**TEXTE DE LA PAGE:**

----------------------------------------

Le Mohican. La Corse présentée de nouveau avec son côté sombre, celui de la pieuvre omniprésente. Une île a la mentalité plus Italienne que Française finalement. Deux étoiles et demie.
Un berger corse a le malheur de faire paitre ses bêtes sur un terrain trop bien situé pour ne pas être propice a l'édification d'un complexe touristique. Il se trouve pris dans un engrenage où il devient le symbole de la résistance, d'une résistance.
Un film dynamique, bien fait où l'on ne s'ennui jamais.
Avec "Le Royaume", "Le Mohican" est l’autre notable production cinématographique traitant de la Corse cette année. Pour son deuxième long-métrage, Frédéric Farrucci aborde la question de la spéculation immobilière à travers l’exemple d’un berger dont le terrain est convoité par des criminels. Menée tambour battant, la cavale de cet agriculteur devenu un héros pour la société et un pestiféré pour les mafieux est chargée d’une intense nervosité. Le cinéaste signe un bon western contemporain, crépusculaire et sans concession sur une société anciennement agro pastorale où désormais le profit est devenu roi. Alexis Manenti y est magistral.
Franchement excellent ... les acteurs, la musique, les scènes de poursuit. Çà vaut le temps passer et révèle une situation encore une réalité, celle de la mafia corse.
La Corse est décidément une source d’inspiration infinie pour le cinéma français avec ses règlements de compte, ses corruptions, et ses terrains escarpés. Alexis Manenti incarne Joseph, un petit berger qui résiste à l’implantation d’un projet immobilier. La mafia va lui mettre la pression jusqu’au drame et entraînant une cavale hors normes. C’est ultra efficace, haletant.

----------------------------------------

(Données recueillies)
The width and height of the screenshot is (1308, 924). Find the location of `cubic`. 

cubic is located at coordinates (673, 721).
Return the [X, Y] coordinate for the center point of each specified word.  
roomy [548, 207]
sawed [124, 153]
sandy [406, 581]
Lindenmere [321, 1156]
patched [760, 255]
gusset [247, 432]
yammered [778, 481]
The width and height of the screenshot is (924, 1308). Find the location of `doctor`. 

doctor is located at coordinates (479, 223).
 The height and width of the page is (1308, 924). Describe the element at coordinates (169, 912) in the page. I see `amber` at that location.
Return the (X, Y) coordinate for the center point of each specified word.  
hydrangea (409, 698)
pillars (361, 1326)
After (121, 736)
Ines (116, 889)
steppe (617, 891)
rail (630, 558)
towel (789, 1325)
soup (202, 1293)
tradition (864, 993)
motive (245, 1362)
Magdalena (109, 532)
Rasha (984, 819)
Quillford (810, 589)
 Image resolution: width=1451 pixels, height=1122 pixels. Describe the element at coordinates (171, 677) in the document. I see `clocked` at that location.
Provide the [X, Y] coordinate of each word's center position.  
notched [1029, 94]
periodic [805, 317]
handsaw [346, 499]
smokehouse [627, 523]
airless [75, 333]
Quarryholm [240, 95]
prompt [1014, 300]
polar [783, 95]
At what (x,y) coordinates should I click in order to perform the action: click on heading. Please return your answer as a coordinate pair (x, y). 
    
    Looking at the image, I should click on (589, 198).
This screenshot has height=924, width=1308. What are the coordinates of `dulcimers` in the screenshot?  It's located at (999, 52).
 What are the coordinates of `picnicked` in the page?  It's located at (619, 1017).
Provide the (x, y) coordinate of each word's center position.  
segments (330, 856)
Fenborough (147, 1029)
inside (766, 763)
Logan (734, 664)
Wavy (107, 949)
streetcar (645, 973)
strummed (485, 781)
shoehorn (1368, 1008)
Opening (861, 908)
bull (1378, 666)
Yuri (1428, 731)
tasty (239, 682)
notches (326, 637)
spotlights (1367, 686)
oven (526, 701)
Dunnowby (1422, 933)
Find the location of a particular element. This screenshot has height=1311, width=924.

----------------------------------------

**QUESTIONS ET EXERCICES:**
**1.** Répondez aux questions suivantes à partir des critiques du film « Le Mohican ».
(a) Quelle autre production cinématographique traitant de la Corse cette année est citée à côté du « Mohican » ?
(b) Quel acteur incarne Joseph ?
(c) Combien d'étoiles le premier avis accorde-t-il au film ?
**2.** Poursuivez les critiques du film « Le Mohican » après leur dernière phrase.

**CORRIGÉ DE L'EXERCICE:**
**1.**
(a) « Le Royaume ».
(b) Alexis Manenti.
(c) Deux étoiles et demie.

**2.**
Adoré. Magnifique mise en scène. Les images sont superbes, le jeu est excellent, Alexis M et Mara T en tête. Le cinéma corse encore une fois au top après Le Royaume et A son image. Le premier film de F Farrucci était déjà très bon, celui-ci est encore meilleur.
Après Le Royaume, belle surprise de Julien Colonna l’année dernière, Le Mohican de Frédéric Farrucci est un deuxième film très réussi sur la face cachée de la Corse, cette fois-ci celle de la mafia de Bonifacio. Lorsque les caïds locaux tentent de racheter son terrain à un berger, campé par l’excellent Alexis Manenti, celui-ci refuse de rentrer dans leur jeu. Dans ce film aussi, une jeune femme venue du continent prend la défense du Corse. La fuite du berger dans le maquis est haletante, la violence est filmée avec une pudeur qui fait presque oublier son énormité.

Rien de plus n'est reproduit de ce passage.